Накинув узорную шаль, Коноплева подошла к окну: лето, а она зябнет. Нервы!?

Снова позвонили, пришли сразу трое — Зеленков, Иванова и Усов. Едва поздоровались, явился Семенов, а с ним щуплый, но очень подвижный, по виду мастеровой, боевик Сергеев. В прихожей Семенов, незаметно для спутника, коснулся руки Коноплевой. Она зарделась: Григорий скуп на ласки. Но и это мимолетное, едва ощутимое прикосновение значило для Лидии Васильевны очень много…

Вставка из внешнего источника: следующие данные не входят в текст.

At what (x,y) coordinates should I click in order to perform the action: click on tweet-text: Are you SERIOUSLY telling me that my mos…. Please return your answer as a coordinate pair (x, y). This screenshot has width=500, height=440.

— Все в сборе, Григорий Иванович.

— Очень хорошо. Начнем…

К белому террору Семенов пришел не сразу. Мысль о терроре против большевистских руководителей зрела постепенно, подспудно, и, наконец, оформилась в нечто конкретное. Большевики захватили власть насильственно. Правят против воли народа. Губят революцию, режут ее крылья, значит они — злейшие ее враги. Следовательно, большевиков надо уничтожить, в борьбе с ними хороши любые средства, в том числе и индивидуальный террор. Проводить террористические акты нужно под флагом Учредительного собрания, используя недовольство Советами значительной части общества, особенно интеллигенции и бывшего царского офицерства.

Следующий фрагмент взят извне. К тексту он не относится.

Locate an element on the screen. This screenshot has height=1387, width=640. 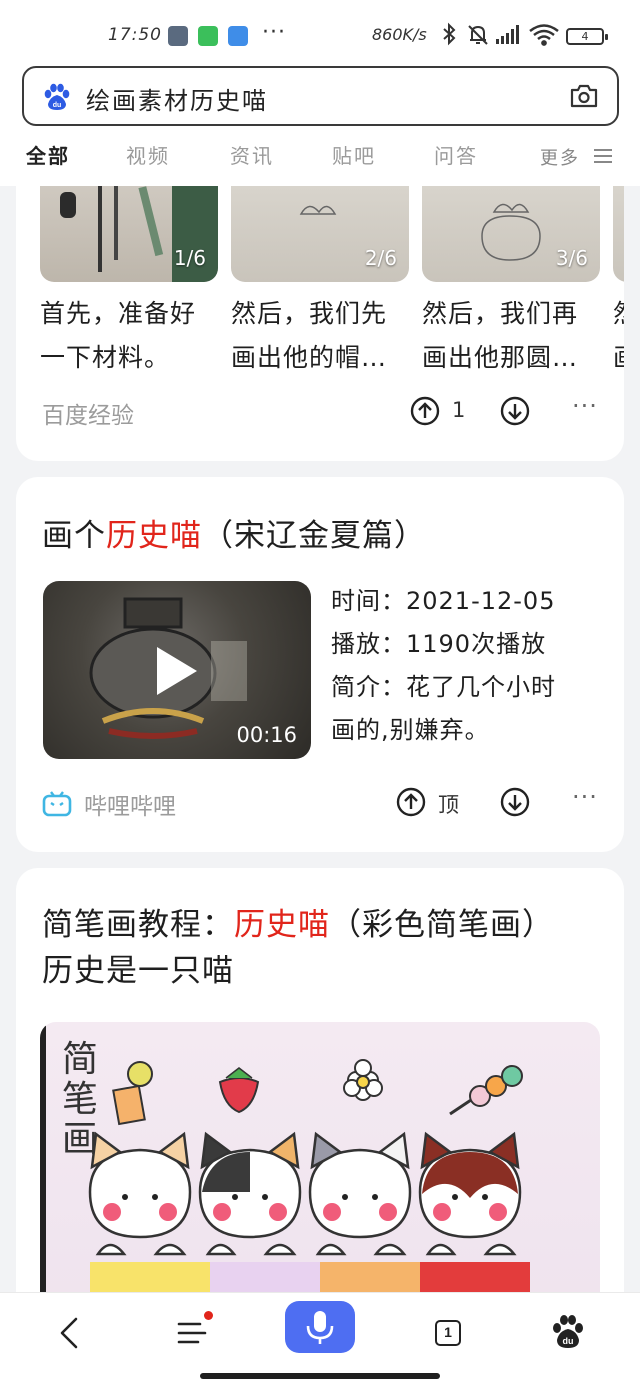
status-icons is located at coordinates (501, 34).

Мысли о терроре теснились в голове, мутили душу Семенова, и он решил поделиться ими с видным членом ЦК ПСР Дмитрием Дмитриевичем Донским. К этому его побудила Елена Иванова. Узнав о сомнениях Семенова относительно индивидуального террора, она посоветовала побеседовать с Донским, который, по ее выражению, "просто бредит индивидуальным террором".

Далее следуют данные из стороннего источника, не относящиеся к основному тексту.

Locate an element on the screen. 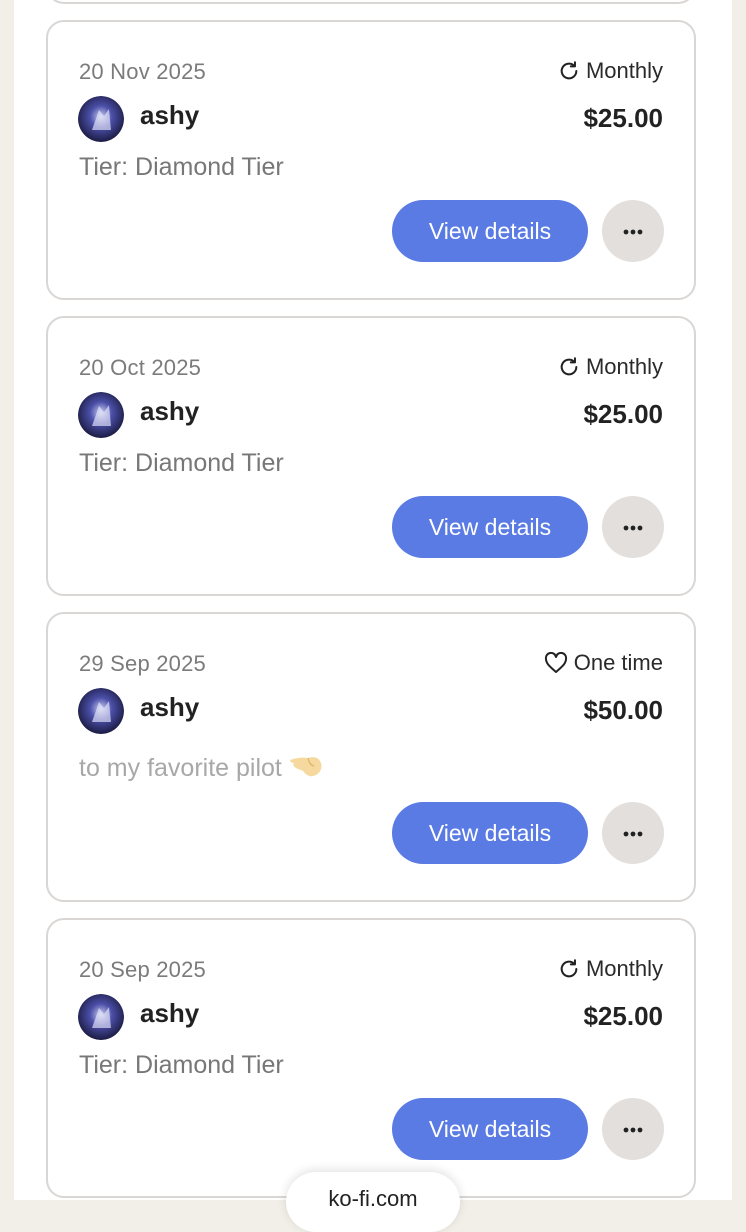  heart-icon is located at coordinates (556, 663).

Иванова оказалась права. Донской решительно поддерживал индивидуальный террор. Семенов воспрянул духом. Раньше ему казалось, что время террористов-одиночек, стреляющих в лидеров противника, безвозвратно миновало.

Не ограничившись разговорами с Донским, Семенов нагрянул в издательство "Революционной мысли" к Гоцу. Правда, Абрам Рафаилович держался почему-то покровительственно и чрезвычайно официально, но когда речь зашла об индивидуальном терроре, Семенов снова увидел Гоца таким, каким он был всегда: решительным, жестким, неуступчивым. Потеплевшим голосом, доверительно сказал:

— Большинство членов ЦК — за террор.

— А Чернов?

— И Виктор Михайлович тоже.

Семенов помолчал и, считая вопрос решенным, спросил в упор:

— С кого начать?

— С Володарского. Он — душитель свободы слова и печати. К тому же — превосходный оратор. После его выступления немало наших переметнулись к большевикам.

Итак — Володарского! Все без исключения противники Советской власти считали его последовательным проводником в жизнь ленинского Декрета о печати, принятого Совнаркомом на третий день Октябрьской революции 27 октября 1917 года.

"В тяжкий решительный час переворота и дней, непосредственно за ним следующих, — говорилось в Декрете, — Временный революционный комитет вынужден был предпринять целый ряд мер против контрреволюционной печати разных оттенков…"

Немедленно со всех сторон поднялись крики о том, что новая власть посягнула на свободу слова и печати. На самом же деле, Советское правительство обращало внимание трудящихся на то, что кадетская, меньшевистская и эсеровская пресса отравляет умы и вносит смуту в сознание народных масс. И потому невозможно целиком оставить это оружие в руках врага в то время, когда оно не менее опасное. чем бомба и пулеметы. Экстренные меры пресекут потоки грязи и клеветы, в которых охотно потопила бы великую победу народа желтая и зеленая пресса… Считаясь, однако, с тем, что стеснение печати, даже в критические моменты, допустимо только в пределах абсолютно необходимых, Совет Народных Комиссаров постановил, что закрытию подлежит лишь органы прессы, призывающие к открытому сопротивлению Рабочему и Крестьянскому правительству, сеющие смуты путем явно клеветнического извращения фактов. Закрывались и те органы прессы, которые подстрекали к деяниям явно преступного, т. е.уголовно наказуемого характера. Обращалось внимание, что запрещение органов прессы, временное или постоянное, проводится только по постановлению Совнаркома. Ставилось в известность, что постановление имеет временный характер и будет отменено особым указом с наступлением нормальных условии общественной жизни.